En un acontecimiento histórico y sin precedentes, el presidente de Venezuela, Nicolás Maduro, junto a su esposa Cilia Flores, ha sido capturado por fuerzas especiales estadounidenses en una operación militar a gran escala realizada en Caracas durante la madrugada del 3 de enero de 2026. Según anuncios oficiales del presidente Donald Trump y la fiscal general Pam Bondi, Maduro ha sido trasladado a territorio estadounidense, específicamente a Nueva York, donde enfrentará juicio en el Distrito Sur de Nueva York.
La captura se basó en una acusación federal desclasificada originalmente en 2020 y actualizada recientemente, que imputa a Maduro cuatro delitos graves relacionados con narcotráfico y terrorismo:
- Conspiración para narcoterrorismo (Narco-Terrorism Conspiracy): Acusado de liderar el llamado «Cartel de los Soles», utilizando el aparato estatal venezolano para facilitar el tráfico de cocaína con fines terroristas y políticos, en alianza con grupos como las FARC.

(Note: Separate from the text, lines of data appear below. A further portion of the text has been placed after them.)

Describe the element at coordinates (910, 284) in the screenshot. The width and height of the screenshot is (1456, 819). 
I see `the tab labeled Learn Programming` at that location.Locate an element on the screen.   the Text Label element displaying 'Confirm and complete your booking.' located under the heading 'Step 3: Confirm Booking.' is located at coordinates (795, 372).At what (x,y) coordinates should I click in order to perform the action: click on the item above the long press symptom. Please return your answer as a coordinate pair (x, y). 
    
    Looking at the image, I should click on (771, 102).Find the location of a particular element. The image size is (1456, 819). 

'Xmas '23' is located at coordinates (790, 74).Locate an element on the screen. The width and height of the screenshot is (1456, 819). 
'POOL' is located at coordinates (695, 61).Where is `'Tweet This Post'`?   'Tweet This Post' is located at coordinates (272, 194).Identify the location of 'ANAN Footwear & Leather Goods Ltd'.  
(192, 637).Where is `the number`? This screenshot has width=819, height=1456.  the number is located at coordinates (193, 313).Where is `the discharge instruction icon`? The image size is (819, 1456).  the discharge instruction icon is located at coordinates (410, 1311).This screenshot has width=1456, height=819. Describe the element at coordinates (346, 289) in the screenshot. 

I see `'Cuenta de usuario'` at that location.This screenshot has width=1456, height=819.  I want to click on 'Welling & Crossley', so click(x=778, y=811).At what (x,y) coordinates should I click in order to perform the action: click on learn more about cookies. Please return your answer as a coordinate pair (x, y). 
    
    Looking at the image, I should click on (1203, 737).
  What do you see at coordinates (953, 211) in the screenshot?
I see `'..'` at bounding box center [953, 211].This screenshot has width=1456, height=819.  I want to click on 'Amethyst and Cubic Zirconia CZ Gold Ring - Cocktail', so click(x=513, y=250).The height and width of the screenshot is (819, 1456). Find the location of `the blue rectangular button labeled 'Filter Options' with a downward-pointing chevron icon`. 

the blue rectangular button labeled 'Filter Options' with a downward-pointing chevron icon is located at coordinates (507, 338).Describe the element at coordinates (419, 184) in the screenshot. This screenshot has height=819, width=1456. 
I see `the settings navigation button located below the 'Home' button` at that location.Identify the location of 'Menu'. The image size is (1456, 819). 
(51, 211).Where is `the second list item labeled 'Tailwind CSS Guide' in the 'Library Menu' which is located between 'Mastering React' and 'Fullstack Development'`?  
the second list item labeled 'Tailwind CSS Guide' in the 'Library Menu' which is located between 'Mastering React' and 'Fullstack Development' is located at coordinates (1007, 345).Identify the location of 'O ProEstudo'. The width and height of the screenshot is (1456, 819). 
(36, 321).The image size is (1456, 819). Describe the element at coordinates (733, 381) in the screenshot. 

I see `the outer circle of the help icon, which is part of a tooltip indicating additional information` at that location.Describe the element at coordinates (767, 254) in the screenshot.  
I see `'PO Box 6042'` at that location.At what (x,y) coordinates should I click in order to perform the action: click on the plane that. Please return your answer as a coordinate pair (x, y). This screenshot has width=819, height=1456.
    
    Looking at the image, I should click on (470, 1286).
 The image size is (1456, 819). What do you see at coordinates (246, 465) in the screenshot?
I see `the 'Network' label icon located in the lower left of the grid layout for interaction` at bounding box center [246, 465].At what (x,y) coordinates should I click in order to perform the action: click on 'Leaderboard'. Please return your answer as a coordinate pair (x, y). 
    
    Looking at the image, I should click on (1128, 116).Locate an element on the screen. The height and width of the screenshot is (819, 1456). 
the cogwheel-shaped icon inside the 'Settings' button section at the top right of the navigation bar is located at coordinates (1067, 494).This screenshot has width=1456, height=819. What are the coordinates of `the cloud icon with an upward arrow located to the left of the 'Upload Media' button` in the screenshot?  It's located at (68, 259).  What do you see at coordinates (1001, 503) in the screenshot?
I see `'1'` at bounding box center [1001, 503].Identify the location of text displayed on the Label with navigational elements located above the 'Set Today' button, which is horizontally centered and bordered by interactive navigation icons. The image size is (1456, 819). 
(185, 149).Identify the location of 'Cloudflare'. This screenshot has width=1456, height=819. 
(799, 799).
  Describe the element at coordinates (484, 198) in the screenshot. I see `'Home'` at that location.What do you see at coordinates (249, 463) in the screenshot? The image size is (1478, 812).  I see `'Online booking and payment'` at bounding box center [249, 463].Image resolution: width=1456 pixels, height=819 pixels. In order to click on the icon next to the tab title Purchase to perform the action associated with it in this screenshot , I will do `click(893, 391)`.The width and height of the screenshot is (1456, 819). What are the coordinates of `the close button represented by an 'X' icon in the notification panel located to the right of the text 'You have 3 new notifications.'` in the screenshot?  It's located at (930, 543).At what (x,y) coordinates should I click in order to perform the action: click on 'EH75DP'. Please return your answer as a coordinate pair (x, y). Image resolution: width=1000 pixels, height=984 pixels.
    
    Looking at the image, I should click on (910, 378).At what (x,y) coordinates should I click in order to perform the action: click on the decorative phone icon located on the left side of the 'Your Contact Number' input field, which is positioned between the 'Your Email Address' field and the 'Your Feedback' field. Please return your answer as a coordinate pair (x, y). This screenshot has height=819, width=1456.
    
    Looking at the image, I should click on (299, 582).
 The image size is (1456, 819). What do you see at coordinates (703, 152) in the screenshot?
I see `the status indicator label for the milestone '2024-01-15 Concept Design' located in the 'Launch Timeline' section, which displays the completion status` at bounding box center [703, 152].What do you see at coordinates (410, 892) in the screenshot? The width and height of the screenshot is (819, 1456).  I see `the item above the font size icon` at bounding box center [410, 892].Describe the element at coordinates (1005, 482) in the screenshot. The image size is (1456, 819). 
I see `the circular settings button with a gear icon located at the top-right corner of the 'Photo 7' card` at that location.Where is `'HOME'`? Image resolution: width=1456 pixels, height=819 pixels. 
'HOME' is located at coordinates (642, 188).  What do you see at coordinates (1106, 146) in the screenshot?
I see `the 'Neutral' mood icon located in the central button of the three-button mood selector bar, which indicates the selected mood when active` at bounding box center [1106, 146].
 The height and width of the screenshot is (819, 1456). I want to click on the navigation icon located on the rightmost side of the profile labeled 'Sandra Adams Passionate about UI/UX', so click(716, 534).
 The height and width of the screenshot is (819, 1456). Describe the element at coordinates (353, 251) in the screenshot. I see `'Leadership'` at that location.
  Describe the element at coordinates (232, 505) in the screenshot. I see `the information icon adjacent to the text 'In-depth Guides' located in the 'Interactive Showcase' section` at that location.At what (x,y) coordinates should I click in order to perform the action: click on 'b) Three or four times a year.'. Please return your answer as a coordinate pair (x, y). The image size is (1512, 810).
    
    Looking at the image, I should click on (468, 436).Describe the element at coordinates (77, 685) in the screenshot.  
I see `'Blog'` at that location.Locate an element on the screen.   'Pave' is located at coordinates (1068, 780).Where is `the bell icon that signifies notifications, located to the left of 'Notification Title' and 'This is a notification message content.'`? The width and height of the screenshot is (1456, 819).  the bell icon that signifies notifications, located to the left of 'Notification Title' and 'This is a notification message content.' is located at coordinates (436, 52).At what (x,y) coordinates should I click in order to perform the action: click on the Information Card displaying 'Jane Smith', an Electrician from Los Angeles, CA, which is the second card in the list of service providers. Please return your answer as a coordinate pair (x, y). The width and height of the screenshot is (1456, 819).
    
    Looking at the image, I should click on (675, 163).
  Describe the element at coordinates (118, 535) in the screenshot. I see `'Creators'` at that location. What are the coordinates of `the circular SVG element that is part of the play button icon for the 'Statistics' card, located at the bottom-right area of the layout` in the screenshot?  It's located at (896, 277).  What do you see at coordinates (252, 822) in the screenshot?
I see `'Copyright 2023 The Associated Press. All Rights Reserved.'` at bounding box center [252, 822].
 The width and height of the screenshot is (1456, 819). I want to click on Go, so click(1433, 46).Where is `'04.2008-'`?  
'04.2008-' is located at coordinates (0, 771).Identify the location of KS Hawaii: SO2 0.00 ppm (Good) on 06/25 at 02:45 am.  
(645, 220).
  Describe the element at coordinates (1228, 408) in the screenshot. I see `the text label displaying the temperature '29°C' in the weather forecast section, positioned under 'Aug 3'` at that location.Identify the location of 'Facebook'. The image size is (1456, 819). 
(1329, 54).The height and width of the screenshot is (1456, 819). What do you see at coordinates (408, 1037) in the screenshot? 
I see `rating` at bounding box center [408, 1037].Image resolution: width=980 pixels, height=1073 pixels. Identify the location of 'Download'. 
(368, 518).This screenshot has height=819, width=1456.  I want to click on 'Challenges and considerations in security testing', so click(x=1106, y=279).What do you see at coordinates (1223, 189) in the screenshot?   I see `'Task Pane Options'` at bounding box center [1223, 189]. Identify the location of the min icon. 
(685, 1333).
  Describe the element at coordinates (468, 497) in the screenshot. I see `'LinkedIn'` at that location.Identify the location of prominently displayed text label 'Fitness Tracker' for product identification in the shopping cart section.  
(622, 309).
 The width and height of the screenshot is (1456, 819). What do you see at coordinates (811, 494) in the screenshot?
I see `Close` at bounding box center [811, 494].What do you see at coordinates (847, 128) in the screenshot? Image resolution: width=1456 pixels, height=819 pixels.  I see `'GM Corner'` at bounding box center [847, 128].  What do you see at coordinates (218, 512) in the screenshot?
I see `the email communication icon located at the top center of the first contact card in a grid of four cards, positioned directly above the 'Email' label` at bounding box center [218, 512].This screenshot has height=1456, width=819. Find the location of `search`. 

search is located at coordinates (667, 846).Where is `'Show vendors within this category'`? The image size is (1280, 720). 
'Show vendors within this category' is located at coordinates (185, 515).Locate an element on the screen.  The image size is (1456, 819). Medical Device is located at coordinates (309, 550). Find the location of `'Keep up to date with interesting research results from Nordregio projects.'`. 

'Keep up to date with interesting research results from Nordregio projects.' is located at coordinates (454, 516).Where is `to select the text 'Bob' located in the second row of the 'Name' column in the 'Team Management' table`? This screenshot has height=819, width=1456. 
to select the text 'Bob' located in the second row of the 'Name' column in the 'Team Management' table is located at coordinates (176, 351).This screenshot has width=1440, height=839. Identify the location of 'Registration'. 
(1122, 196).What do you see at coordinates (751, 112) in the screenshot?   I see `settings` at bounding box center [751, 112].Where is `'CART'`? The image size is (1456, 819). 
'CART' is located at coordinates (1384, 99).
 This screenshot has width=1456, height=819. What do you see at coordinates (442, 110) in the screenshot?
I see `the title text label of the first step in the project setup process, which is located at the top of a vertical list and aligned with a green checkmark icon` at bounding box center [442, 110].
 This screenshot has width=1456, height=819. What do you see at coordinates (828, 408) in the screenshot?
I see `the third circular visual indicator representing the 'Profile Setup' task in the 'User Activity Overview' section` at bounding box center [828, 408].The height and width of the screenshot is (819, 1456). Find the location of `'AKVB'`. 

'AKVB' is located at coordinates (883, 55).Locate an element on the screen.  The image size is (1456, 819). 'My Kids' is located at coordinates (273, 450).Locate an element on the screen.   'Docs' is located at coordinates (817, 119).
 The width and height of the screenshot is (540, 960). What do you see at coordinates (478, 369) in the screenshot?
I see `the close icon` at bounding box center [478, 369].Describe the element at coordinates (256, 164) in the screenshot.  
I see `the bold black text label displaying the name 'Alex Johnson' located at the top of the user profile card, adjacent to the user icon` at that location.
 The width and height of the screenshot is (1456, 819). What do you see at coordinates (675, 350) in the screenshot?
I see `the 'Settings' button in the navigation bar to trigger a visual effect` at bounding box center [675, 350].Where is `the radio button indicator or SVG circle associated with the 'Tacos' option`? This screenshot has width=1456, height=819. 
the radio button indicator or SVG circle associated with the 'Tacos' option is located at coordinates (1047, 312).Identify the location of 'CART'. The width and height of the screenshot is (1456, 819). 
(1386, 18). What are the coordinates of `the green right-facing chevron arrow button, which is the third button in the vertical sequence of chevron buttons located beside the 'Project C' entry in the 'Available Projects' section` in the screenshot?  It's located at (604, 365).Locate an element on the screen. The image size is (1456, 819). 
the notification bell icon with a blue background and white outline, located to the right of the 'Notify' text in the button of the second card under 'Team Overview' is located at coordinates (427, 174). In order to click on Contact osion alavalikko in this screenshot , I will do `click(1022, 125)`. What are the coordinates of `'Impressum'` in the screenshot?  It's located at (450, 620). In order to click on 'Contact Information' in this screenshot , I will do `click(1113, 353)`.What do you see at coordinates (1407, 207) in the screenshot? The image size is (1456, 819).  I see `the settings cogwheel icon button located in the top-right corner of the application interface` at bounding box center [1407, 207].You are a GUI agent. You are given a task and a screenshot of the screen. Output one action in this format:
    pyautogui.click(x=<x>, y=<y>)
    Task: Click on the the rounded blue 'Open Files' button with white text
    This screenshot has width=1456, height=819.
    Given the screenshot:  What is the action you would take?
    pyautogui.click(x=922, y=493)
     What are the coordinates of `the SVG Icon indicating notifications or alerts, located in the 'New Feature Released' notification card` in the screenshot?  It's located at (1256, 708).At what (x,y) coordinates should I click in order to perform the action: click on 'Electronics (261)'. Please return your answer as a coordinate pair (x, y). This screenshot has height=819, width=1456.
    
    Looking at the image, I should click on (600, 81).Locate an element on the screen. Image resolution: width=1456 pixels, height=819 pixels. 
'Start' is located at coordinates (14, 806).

- Conspiración para importar cocaína (Cocaine Importation Conspiracy): Responsable de inundar Estados Unidos con toneladas de cocaína, enriqueciendo a su régimen y familia.
- Posesión de ametralladoras y dispositivos destructivos (Possession of Machineguns and Destructive Devices): En relación con el uso de armamento pesado para proteger las operaciones de narcotráfico.
- Conspiración para poseer ametralladoras y dispositivos destructivos (Conspiracy to Possess Machineguns and Destructive Devices): Planificación y acuerdo para adquirir y usar estas armas contra intereses estadounidenses.
La fiscal general Pam Bondi declaró que Maduro y Flores «enfrentarán pronto toda la fuerza de la justicia estadounidense en suelo estadounidense y en tribunales estadounidenses». Fuentes oficiales indican que Maduro llegó a una base en Nueva York y podría comparecer ante un juez federal tan pronto como el lunes próximo.
Esta operación, comparada por algunos con la captura de Manuel Noriega en 1990, marca el fin abrupto del régimen chavista y abre un capítulo incierto para Venezuela, con el gobierno interino asumido por la vicepresidenta Delcy Rodríguez y llamados a manifestaciones por parte de leales al madurismo.
El mundo observa con atención las repercusiones internacionales, mientras la administración Trump justifica la acción como enforcement de una orden de arresto pendiente por crímenes que afectan directamente la seguridad nacional de Estados Unidos.